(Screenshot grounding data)
■ ■ ■ ■ ■ ■ ■

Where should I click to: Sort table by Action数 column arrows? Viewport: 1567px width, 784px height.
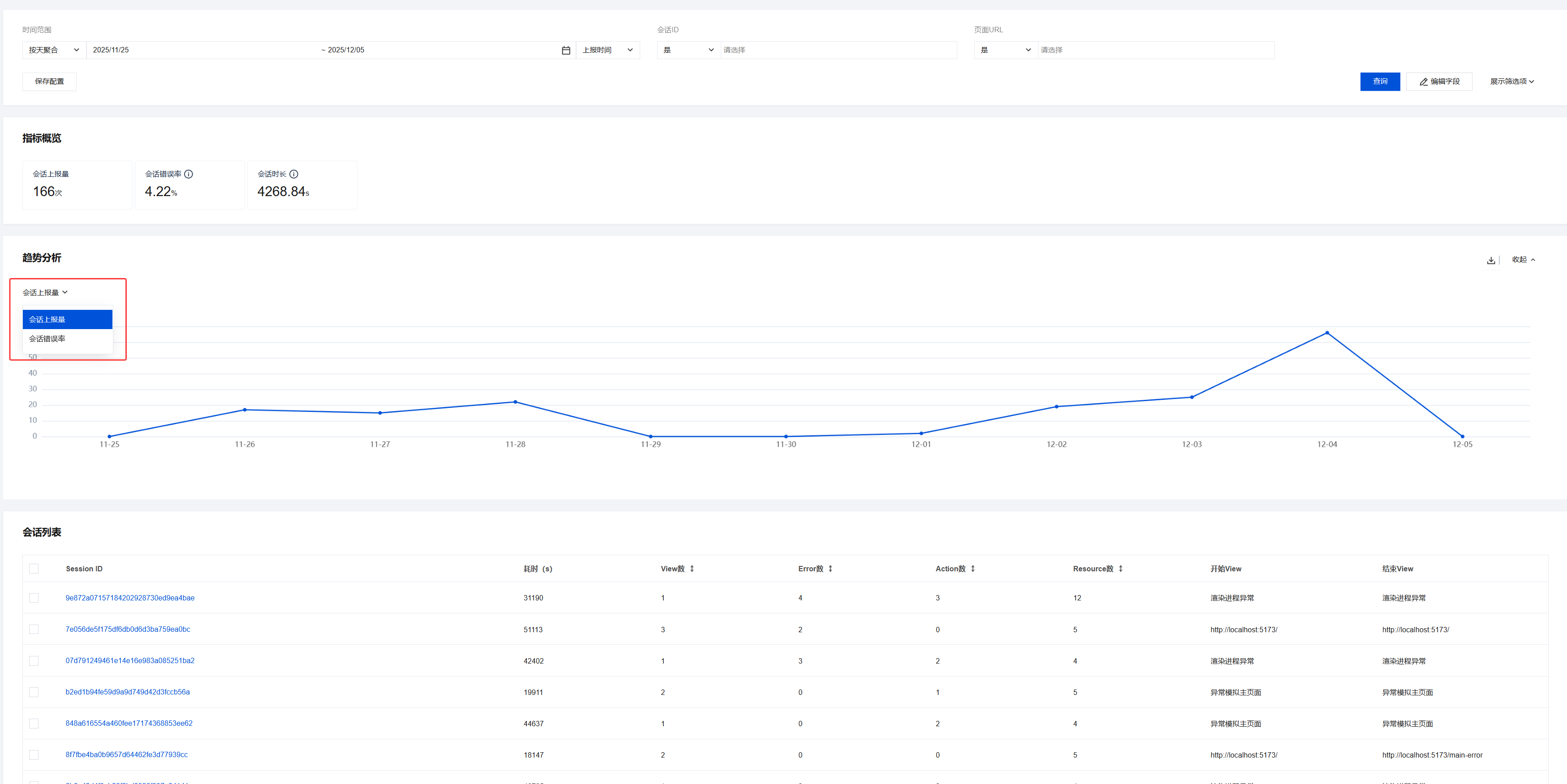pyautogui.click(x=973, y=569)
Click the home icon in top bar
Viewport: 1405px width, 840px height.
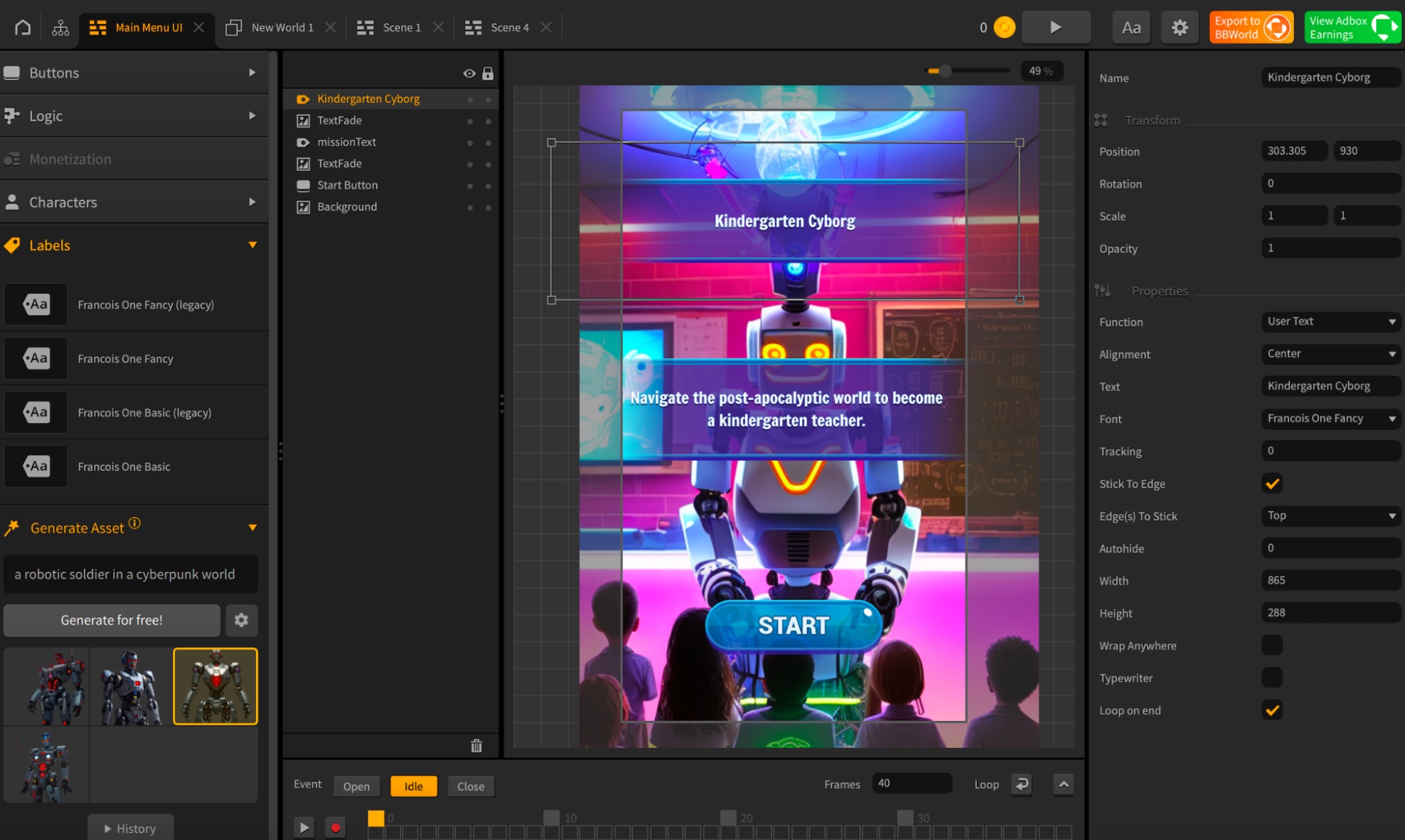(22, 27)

■ ■ ■ ■ ■ ■ ■

Problem statement: Without including any images, output the data exactly as given.

Expected answer:
Where should I click to: Sort table by Action数 column arrows? Viewport: 1567px width, 784px height.
pyautogui.click(x=973, y=569)
Click the home icon in top bar
Viewport: 1405px width, 840px height.
(22, 27)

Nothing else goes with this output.